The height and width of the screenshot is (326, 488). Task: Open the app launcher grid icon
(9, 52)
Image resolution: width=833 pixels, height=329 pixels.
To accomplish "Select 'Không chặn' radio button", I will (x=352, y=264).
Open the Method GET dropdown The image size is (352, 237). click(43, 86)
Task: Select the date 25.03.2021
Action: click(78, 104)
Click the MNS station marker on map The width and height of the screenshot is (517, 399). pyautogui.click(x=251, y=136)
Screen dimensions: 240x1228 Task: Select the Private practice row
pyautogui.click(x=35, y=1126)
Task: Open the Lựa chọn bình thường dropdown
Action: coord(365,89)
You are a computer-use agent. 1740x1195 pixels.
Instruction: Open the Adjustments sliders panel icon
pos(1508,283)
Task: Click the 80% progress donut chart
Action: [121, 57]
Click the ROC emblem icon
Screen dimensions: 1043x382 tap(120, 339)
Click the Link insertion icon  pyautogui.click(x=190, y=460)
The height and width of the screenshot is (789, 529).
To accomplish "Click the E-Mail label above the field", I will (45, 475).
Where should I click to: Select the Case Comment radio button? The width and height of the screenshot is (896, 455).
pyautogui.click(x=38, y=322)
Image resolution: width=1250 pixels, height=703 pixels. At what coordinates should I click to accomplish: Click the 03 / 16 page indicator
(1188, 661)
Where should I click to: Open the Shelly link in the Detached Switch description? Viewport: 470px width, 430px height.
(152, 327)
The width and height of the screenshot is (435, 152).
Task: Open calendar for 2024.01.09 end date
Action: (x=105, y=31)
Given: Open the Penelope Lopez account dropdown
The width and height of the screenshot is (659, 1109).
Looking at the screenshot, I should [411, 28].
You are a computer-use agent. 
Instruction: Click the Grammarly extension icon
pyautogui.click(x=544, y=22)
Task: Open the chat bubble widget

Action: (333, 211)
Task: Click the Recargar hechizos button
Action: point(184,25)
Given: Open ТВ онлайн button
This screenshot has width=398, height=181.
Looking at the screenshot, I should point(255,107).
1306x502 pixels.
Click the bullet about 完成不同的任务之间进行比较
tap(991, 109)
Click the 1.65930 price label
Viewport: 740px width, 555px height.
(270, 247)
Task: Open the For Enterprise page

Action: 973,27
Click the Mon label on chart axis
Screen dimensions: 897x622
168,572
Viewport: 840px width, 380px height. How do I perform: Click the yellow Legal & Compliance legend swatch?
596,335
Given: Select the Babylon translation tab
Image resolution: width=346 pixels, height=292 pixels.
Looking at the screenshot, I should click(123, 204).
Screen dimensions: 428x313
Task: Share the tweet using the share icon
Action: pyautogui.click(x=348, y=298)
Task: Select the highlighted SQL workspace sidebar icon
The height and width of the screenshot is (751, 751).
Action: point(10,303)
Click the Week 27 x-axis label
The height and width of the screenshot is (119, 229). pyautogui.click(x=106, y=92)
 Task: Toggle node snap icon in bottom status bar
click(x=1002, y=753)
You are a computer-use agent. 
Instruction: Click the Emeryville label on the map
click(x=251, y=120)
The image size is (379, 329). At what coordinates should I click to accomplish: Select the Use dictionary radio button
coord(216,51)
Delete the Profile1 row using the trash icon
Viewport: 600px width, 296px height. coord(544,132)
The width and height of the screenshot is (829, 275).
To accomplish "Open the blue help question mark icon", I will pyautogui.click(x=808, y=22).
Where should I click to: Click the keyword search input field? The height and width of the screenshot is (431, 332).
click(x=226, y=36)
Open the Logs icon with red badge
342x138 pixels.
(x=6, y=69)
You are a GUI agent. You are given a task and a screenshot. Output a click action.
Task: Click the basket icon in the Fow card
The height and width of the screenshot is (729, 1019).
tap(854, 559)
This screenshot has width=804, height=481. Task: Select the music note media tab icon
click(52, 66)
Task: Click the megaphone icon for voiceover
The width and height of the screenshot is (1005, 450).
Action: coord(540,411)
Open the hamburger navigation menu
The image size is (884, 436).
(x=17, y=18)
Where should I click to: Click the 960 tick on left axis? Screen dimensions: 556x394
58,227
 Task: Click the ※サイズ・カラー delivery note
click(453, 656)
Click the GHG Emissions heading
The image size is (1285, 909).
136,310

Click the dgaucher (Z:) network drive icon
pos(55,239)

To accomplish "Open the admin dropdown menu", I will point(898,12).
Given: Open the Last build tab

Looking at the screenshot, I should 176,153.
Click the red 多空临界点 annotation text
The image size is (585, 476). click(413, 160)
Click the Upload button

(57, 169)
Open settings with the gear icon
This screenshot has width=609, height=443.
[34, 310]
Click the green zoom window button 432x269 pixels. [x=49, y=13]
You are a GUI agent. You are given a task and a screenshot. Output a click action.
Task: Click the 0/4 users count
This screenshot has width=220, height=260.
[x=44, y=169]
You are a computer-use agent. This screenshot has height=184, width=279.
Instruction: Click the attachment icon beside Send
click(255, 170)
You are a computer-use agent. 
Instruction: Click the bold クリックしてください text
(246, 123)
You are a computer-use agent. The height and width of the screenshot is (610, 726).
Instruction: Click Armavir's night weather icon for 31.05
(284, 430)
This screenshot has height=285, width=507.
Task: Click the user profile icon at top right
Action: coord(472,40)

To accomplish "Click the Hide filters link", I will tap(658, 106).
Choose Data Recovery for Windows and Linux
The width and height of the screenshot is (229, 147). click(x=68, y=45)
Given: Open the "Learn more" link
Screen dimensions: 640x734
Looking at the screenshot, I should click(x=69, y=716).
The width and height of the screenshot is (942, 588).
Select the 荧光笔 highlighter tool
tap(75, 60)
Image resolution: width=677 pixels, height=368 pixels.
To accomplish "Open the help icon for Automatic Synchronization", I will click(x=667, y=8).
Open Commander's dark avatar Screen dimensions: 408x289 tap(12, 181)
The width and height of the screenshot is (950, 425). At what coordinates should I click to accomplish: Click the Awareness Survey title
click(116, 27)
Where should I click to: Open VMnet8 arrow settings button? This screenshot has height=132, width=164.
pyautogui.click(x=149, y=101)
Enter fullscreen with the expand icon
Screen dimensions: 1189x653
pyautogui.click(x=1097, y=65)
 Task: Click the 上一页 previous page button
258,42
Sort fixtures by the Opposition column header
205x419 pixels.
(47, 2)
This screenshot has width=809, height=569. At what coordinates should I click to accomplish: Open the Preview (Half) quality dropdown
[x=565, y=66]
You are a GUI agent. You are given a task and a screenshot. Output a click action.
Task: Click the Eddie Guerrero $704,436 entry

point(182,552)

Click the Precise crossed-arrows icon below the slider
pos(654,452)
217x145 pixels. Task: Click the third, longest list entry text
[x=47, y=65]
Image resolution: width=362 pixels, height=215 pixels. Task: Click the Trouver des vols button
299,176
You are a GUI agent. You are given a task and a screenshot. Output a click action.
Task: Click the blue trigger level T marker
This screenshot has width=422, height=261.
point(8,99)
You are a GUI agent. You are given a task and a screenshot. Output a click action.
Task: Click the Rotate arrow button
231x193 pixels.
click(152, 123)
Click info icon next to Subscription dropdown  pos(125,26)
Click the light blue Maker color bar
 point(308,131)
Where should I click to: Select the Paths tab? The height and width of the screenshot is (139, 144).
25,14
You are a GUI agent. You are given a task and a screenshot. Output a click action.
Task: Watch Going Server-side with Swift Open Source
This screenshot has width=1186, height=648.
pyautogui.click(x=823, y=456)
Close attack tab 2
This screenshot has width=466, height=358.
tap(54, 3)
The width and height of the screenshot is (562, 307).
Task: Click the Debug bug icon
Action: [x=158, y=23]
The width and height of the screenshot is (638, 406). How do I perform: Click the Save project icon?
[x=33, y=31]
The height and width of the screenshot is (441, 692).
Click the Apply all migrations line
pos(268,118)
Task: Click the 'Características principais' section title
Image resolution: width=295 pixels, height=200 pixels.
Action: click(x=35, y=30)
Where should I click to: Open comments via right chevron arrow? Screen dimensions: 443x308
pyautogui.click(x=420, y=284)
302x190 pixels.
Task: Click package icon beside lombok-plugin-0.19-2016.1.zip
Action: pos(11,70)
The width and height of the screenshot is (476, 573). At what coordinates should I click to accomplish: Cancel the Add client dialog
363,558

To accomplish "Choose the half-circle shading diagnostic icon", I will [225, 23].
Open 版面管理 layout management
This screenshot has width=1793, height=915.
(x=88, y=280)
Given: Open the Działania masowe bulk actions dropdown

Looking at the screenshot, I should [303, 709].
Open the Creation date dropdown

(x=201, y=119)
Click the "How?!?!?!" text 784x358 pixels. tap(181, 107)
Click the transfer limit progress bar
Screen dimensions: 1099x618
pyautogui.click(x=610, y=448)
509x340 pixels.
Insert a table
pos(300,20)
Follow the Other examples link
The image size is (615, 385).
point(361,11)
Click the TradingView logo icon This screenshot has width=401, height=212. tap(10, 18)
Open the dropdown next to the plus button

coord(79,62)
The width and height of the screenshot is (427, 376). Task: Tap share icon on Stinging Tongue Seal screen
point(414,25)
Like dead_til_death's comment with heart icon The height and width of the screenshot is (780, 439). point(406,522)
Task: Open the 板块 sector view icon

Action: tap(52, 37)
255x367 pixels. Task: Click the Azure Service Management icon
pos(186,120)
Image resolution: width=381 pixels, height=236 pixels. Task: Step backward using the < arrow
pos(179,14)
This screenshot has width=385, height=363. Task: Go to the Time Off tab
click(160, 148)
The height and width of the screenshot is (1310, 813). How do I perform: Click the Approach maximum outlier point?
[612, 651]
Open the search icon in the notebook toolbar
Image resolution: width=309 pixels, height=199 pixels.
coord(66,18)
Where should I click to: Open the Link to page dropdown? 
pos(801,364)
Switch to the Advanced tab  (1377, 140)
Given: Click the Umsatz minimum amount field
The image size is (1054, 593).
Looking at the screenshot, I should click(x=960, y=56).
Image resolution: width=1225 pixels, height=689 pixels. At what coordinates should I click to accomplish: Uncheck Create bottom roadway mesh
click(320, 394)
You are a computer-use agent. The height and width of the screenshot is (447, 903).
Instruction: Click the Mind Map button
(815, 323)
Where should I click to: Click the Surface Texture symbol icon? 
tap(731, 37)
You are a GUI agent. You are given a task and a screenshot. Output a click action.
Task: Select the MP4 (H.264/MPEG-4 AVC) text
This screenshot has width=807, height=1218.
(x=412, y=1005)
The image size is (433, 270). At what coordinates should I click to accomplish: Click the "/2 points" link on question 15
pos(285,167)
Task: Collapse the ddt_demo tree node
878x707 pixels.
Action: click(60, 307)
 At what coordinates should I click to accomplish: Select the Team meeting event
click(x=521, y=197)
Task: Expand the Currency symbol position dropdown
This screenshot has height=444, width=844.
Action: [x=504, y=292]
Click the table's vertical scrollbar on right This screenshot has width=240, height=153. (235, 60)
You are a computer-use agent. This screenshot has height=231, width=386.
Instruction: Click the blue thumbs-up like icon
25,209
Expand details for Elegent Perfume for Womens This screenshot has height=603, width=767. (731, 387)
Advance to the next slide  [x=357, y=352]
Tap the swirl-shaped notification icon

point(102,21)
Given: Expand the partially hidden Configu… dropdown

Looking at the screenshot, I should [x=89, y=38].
════════════════
» **WHAT YOU HAVE TO DO**
Search the records above for the string "will" and copy each line that holds it.

» **ANSWER BOX**
To accomplish "Select 'Không chặn' radio button", I will (x=352, y=264).
To accomplish "Click the E-Mail label above the field", I will (45, 475).
To accomplish "Open the blue help question mark icon", I will pyautogui.click(x=808, y=22).
To accomplish "Open the admin dropdown menu", I will point(898,12).
To accomplish "Click the Hide filters link", I will tap(658, 106).
To accomplish "Open the help icon for Automatic Synchronization", I will click(x=667, y=8).
To accomplish "Choose the half-circle shading diagnostic icon", I will [225, 23].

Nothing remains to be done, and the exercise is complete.